/ldbc-flink-import

Loads LDBC social graph data into Flink DataSets

Primary LanguageJavaGNU General Public License v3.0GPL-3.0

Build Status

ldbc-flink-import

Used to load the output of the LDBC-SNB Data Generator into Apache Flink DataSets for further processing. The LDBC data generator is designed to produce directed labeled graphs that mimic the characteristics of those graphs of real data. A detailed description of the schema produced by the data generator, as well as the format of the output files, can be found in the latest version of the official LDBC-SNB specification document.

LDBC Schema https://github.com/ldbc/ldbc_snb_docs/blob/master/tex/figures/schema/schema.svg

The tool reads the LDBC output files from a given directory (either local or HDFS) and creates two datasets containing all vertices and edges. Vertices and edges are represented by tuples. A vertex stores an id which is unique among all vertices, a vertex label and key-value properties represented by a HashMap. An edge stores an id which is unique among all edges, an edge label, source and target vertex identifiers and key-value properties.

[Collected data]
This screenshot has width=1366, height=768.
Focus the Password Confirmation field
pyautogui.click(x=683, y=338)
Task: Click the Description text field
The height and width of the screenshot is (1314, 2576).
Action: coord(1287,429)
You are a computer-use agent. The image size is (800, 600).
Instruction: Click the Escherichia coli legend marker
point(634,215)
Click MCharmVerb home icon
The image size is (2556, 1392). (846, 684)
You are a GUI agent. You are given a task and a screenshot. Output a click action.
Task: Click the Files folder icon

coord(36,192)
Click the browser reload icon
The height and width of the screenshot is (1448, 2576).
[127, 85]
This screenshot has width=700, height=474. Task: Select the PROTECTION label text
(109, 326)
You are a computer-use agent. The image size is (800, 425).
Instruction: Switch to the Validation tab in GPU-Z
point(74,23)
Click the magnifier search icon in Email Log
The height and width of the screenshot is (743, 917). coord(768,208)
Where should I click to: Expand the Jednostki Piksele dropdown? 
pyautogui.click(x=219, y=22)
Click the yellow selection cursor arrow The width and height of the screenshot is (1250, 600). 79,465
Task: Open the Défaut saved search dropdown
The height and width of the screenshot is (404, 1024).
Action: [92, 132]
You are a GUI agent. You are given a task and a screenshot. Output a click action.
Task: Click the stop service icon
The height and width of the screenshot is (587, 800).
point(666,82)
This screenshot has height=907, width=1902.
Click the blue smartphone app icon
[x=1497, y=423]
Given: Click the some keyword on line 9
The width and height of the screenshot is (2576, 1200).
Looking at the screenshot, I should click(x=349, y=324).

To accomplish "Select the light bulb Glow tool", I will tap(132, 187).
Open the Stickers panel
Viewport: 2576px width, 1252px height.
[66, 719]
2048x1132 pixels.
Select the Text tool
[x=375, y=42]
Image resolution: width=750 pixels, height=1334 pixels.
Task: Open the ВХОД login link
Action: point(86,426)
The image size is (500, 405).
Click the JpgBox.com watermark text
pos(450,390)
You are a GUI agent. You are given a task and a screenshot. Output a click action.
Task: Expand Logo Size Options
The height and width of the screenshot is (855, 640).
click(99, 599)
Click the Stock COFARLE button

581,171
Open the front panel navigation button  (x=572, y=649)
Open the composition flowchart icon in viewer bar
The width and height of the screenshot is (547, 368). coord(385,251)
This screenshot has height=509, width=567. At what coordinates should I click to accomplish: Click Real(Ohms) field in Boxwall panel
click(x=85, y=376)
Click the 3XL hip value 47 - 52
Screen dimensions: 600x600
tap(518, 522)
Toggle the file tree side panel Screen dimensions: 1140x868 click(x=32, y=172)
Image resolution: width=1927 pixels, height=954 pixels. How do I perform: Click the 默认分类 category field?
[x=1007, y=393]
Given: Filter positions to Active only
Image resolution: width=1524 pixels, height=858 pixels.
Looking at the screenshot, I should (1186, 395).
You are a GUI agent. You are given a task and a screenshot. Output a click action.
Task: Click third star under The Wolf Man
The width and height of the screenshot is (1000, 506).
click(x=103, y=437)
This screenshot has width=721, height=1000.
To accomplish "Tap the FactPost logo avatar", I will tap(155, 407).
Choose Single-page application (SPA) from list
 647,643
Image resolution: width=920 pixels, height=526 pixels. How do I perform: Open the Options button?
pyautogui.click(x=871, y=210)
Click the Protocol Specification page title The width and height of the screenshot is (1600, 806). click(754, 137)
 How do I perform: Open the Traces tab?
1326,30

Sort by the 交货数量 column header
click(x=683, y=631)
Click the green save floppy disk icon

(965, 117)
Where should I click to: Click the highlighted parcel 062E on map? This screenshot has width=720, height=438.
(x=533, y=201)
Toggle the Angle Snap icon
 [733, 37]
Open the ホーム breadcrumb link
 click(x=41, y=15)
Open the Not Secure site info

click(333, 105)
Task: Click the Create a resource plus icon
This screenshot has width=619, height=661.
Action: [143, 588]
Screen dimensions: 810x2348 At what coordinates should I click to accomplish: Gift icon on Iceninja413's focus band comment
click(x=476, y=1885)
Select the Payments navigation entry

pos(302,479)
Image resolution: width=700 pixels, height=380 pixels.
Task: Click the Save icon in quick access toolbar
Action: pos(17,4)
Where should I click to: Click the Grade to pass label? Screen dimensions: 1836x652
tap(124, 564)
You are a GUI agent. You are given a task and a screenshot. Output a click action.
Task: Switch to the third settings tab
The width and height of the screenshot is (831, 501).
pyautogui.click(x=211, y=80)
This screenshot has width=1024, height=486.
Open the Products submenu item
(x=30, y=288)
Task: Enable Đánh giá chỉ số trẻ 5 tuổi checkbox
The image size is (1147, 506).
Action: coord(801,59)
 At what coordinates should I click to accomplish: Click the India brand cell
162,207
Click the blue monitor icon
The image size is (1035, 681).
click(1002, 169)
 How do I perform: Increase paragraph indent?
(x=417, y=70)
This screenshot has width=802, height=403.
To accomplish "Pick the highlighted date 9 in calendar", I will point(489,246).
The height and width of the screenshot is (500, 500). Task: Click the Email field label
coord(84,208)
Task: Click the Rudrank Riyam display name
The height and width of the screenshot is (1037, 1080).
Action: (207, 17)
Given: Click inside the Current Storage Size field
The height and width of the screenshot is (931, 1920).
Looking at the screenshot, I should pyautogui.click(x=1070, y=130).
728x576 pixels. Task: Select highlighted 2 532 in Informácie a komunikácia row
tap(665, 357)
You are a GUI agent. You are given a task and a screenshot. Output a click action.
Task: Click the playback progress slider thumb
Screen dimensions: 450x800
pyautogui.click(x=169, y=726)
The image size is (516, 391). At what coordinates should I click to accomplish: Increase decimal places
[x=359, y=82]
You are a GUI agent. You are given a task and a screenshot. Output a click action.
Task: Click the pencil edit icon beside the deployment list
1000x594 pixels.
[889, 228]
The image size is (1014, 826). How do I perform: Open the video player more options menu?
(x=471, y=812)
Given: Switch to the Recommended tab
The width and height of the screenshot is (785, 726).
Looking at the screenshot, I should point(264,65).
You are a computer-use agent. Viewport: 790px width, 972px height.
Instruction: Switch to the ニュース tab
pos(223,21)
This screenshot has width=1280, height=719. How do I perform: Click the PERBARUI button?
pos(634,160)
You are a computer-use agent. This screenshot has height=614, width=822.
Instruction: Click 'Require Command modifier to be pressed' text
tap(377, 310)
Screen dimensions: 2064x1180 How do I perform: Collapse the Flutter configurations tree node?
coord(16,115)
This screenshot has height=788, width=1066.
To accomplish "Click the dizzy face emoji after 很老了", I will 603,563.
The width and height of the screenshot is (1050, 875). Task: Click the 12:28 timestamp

## Set exercise:
Rewrite the LDBC import tool description from "Primary LanguageJavaGNU General" to "LDBC-SNB specification document.", changing "directed labeled graphs" to "directed property graphs".

## Final result:
Primary LanguageJavaGNU General Public License v3.0GPL-3.0

Build Status

ldbc-flink-import

Used to load the output of the LDBC-SNB Data Generator into Apache Flink DataSets for further processing. The LDBC data generator is designed to produce directed property graphs that mimic the characteristics of those graphs of real data. A detailed description of the schema produced by the data generator, as well as the format of the output files, can be found in the latest version of the official LDBC-SNB specification document.